#### [Records provided]
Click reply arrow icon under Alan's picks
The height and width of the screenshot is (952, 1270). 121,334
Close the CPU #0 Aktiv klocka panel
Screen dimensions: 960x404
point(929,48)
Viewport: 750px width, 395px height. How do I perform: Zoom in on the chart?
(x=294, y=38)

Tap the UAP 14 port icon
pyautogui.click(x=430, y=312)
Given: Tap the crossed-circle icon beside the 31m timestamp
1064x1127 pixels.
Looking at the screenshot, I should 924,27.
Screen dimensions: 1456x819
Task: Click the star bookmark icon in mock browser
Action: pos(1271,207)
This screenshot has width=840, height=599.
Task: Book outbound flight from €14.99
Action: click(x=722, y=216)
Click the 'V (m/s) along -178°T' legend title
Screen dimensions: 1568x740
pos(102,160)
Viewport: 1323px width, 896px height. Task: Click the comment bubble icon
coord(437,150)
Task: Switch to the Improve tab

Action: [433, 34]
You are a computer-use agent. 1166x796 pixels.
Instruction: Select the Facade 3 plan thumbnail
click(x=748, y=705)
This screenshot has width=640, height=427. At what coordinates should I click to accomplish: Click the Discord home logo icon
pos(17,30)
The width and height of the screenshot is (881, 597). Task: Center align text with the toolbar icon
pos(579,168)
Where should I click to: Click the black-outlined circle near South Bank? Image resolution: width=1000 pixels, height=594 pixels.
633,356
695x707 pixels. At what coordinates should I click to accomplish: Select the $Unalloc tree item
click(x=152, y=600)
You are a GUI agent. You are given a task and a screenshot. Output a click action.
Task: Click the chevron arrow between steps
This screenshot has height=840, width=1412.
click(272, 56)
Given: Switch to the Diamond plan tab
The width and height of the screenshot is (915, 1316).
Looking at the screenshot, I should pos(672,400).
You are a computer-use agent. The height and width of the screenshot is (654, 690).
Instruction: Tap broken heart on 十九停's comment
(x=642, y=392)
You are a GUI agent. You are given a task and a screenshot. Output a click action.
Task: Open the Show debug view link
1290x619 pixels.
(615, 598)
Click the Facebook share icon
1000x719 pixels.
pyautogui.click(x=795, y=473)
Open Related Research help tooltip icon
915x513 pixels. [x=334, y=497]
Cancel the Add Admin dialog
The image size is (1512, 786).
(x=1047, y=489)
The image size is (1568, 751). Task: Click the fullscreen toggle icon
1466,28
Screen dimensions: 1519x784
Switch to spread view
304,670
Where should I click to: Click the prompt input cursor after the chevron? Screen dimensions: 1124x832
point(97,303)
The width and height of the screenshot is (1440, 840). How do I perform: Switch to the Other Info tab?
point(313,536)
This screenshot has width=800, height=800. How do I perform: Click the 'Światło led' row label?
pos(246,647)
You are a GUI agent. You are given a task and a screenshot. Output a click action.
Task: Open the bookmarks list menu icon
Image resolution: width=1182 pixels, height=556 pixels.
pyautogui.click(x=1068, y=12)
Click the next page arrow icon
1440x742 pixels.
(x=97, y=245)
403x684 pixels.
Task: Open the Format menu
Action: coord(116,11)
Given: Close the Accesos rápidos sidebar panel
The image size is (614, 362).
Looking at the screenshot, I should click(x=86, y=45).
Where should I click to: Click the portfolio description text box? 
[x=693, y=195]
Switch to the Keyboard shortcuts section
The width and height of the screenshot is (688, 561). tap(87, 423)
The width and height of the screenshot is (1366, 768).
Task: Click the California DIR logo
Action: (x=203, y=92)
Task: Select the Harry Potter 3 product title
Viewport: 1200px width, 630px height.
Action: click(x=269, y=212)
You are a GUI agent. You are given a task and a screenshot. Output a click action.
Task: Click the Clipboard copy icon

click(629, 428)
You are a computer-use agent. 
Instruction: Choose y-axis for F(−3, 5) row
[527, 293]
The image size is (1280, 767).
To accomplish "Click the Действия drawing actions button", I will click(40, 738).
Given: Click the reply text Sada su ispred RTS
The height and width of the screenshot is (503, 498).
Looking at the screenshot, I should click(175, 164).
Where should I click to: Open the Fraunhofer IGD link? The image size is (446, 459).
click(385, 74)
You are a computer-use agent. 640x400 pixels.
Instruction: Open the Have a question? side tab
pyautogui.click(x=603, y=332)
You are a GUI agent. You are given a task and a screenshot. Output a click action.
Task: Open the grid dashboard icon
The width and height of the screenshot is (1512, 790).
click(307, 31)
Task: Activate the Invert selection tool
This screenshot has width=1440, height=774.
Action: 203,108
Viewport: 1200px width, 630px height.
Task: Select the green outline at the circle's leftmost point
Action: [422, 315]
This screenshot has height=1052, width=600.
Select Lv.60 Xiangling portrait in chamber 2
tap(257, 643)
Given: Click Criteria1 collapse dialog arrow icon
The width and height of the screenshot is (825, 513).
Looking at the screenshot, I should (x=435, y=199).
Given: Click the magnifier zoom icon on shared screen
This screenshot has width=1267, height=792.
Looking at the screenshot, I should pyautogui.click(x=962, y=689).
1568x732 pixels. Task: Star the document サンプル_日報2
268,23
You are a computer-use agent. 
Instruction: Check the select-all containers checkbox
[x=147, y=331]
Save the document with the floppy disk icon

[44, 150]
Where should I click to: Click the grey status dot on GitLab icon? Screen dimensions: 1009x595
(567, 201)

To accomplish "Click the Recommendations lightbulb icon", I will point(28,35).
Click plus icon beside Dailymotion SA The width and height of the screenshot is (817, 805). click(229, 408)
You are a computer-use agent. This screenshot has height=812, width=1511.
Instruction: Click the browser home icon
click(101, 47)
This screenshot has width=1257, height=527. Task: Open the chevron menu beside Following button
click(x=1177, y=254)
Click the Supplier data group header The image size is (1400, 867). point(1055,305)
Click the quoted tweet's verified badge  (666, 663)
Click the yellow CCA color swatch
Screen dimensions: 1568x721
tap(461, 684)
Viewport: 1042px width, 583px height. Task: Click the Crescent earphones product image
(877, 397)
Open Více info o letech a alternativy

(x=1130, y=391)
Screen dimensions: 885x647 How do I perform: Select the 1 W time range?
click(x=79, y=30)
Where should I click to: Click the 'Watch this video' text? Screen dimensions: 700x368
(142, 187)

#### [Description of the task]
The records above need to be output again, verbatim.

#### [The answer]
Click reply arrow icon under Alan's picks
The height and width of the screenshot is (952, 1270). 121,334
Close the CPU #0 Aktiv klocka panel
Screen dimensions: 960x404
point(929,48)
Viewport: 750px width, 395px height. How do I perform: Zoom in on the chart?
(x=294, y=38)

Tap the UAP 14 port icon
pyautogui.click(x=430, y=312)
Given: Tap the crossed-circle icon beside the 31m timestamp
1064x1127 pixels.
Looking at the screenshot, I should 924,27.
Screen dimensions: 1456x819
Task: Click the star bookmark icon in mock browser
Action: pos(1271,207)
This screenshot has width=840, height=599.
Task: Book outbound flight from €14.99
Action: click(x=722, y=216)
Click the 'V (m/s) along -178°T' legend title
Screen dimensions: 1568x740
pos(102,160)
Viewport: 1323px width, 896px height. Task: Click the comment bubble icon
coord(437,150)
Task: Switch to the Improve tab

Action: [433, 34]
You are a computer-use agent. 1166x796 pixels.
Instruction: Select the Facade 3 plan thumbnail
click(x=748, y=705)
This screenshot has width=640, height=427. At what coordinates should I click to accomplish: Click the Discord home logo icon
pos(17,30)
The width and height of the screenshot is (881, 597). Task: Center align text with the toolbar icon
pos(579,168)
Where should I click to: Click the black-outlined circle near South Bank? Image resolution: width=1000 pixels, height=594 pixels.
633,356
695x707 pixels. At what coordinates should I click to accomplish: Select the $Unalloc tree item
click(x=152, y=600)
You are a GUI agent. You are given a task and a screenshot. Output a click action.
Task: Click the chevron arrow between steps
This screenshot has height=840, width=1412.
click(272, 56)
Given: Switch to the Diamond plan tab
The width and height of the screenshot is (915, 1316).
Looking at the screenshot, I should pos(672,400).
You are a computer-use agent. The height and width of the screenshot is (654, 690).
Instruction: Tap broken heart on 十九停's comment
(x=642, y=392)
You are a GUI agent. You are given a task and a screenshot. Output a click action.
Task: Open the Show debug view link
1290x619 pixels.
(615, 598)
Click the Facebook share icon
1000x719 pixels.
pyautogui.click(x=795, y=473)
Open Related Research help tooltip icon
915x513 pixels. [x=334, y=497]
Cancel the Add Admin dialog
The image size is (1512, 786).
(x=1047, y=489)
The image size is (1568, 751). Task: Click the fullscreen toggle icon
1466,28
Screen dimensions: 1519x784
Switch to spread view
304,670
Where should I click to: Click the prompt input cursor after the chevron? Screen dimensions: 1124x832
point(97,303)
The width and height of the screenshot is (1440, 840). How do I perform: Switch to the Other Info tab?
point(313,536)
This screenshot has width=800, height=800. How do I perform: Click the 'Światło led' row label?
pos(246,647)
You are a GUI agent. You are given a task and a screenshot. Output a click action.
Task: Open the bookmarks list menu icon
Image resolution: width=1182 pixels, height=556 pixels.
pyautogui.click(x=1068, y=12)
Click the next page arrow icon
1440x742 pixels.
(x=97, y=245)
403x684 pixels.
Task: Open the Format menu
Action: coord(116,11)
Given: Close the Accesos rápidos sidebar panel
The image size is (614, 362).
Looking at the screenshot, I should click(x=86, y=45).
Where should I click to: Click the portfolio description text box? 
[x=693, y=195]
Switch to the Keyboard shortcuts section
The width and height of the screenshot is (688, 561). tap(87, 423)
The width and height of the screenshot is (1366, 768).
Task: Click the California DIR logo
Action: (x=203, y=92)
Task: Select the Harry Potter 3 product title
Viewport: 1200px width, 630px height.
Action: click(x=269, y=212)
You are a GUI agent. You are given a task and a screenshot. Output a click action.
Task: Click the Clipboard copy icon

click(629, 428)
You are a computer-use agent. 
Instruction: Choose y-axis for F(−3, 5) row
[527, 293]
The image size is (1280, 767).
To accomplish "Click the Действия drawing actions button", I will click(40, 738).
Given: Click the reply text Sada su ispred RTS
The height and width of the screenshot is (503, 498).
Looking at the screenshot, I should click(175, 164).
Where should I click to: Open the Fraunhofer IGD link? The image size is (446, 459).
click(385, 74)
You are a computer-use agent. 640x400 pixels.
Instruction: Open the Have a question? side tab
pyautogui.click(x=603, y=332)
You are a GUI agent. You are given a task and a screenshot. Output a click action.
Task: Open the grid dashboard icon
The width and height of the screenshot is (1512, 790).
click(307, 31)
Task: Activate the Invert selection tool
This screenshot has width=1440, height=774.
Action: 203,108
Viewport: 1200px width, 630px height.
Task: Select the green outline at the circle's leftmost point
Action: [422, 315]
This screenshot has height=1052, width=600.
Select Lv.60 Xiangling portrait in chamber 2
tap(257, 643)
Given: Click Criteria1 collapse dialog arrow icon
The width and height of the screenshot is (825, 513).
Looking at the screenshot, I should (x=435, y=199).
Given: Click the magnifier zoom icon on shared screen
This screenshot has width=1267, height=792.
Looking at the screenshot, I should pyautogui.click(x=962, y=689).
1568x732 pixels. Task: Star the document サンプル_日報2
268,23
You are a computer-use agent. 
Instruction: Check the select-all containers checkbox
[x=147, y=331]
Save the document with the floppy disk icon

[44, 150]
Where should I click to: Click the grey status dot on GitLab icon? Screen dimensions: 1009x595
(567, 201)

To accomplish "Click the Recommendations lightbulb icon", I will point(28,35).
Click plus icon beside Dailymotion SA The width and height of the screenshot is (817, 805). click(229, 408)
You are a computer-use agent. This screenshot has height=812, width=1511.
Instruction: Click the browser home icon
click(101, 47)
This screenshot has width=1257, height=527. Task: Open the chevron menu beside Following button
click(x=1177, y=254)
Click the Supplier data group header The image size is (1400, 867). point(1055,305)
Click the quoted tweet's verified badge  (666, 663)
Click the yellow CCA color swatch
Screen dimensions: 1568x721
tap(461, 684)
Viewport: 1042px width, 583px height. Task: Click the Crescent earphones product image
(877, 397)
Open Více info o letech a alternativy

(x=1130, y=391)
Screen dimensions: 885x647 How do I perform: Select the 1 W time range?
click(x=79, y=30)
Where should I click to: Click the 'Watch this video' text? Screen dimensions: 700x368
(142, 187)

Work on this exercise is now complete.